What is required: Please filter the entries for the word "will" and copy every line that has it.

+ + + + + + +

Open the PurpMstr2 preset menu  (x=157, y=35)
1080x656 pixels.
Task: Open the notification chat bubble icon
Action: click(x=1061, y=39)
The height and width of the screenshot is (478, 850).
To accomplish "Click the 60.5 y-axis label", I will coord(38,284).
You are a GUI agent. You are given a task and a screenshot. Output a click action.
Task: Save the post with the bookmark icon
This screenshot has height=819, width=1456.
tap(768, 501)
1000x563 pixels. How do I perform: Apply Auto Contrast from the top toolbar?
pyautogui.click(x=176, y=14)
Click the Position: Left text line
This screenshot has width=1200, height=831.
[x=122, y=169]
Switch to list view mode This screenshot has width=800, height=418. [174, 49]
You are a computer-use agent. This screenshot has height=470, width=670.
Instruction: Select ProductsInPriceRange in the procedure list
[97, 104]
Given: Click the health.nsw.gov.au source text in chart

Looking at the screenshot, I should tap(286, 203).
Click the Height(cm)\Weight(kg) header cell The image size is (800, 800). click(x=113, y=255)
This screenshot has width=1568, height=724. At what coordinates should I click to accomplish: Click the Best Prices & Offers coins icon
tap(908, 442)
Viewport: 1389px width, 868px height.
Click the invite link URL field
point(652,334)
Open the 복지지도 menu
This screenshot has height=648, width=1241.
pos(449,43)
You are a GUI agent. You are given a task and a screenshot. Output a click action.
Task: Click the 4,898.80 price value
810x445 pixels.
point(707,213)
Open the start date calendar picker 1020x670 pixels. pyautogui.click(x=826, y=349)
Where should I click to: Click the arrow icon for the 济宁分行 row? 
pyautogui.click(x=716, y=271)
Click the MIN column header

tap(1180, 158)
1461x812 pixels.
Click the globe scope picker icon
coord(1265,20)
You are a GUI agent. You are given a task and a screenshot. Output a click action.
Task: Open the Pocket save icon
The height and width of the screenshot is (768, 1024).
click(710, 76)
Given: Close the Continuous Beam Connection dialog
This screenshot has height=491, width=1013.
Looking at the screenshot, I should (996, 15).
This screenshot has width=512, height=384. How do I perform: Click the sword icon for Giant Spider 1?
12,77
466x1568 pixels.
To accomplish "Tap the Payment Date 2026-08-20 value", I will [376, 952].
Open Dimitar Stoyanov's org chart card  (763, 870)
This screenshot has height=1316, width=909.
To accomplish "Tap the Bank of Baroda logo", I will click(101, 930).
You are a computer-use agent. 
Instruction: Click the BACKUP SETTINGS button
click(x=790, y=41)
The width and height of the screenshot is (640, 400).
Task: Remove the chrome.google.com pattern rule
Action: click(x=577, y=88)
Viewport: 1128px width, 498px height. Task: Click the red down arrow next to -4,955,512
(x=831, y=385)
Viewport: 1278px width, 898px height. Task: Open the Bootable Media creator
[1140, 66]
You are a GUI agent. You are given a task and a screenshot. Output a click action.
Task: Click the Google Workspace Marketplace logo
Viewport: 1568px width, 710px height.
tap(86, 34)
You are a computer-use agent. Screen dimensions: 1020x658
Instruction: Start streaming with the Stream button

+ + + + + + +

Task response:
To accomplish "Click the 60.5 y-axis label", I will coord(38,284).
To accomplish "Tap the Payment Date 2026-08-20 value", I will [376, 952].
To accomplish "Tap the Bank of Baroda logo", I will click(101, 930).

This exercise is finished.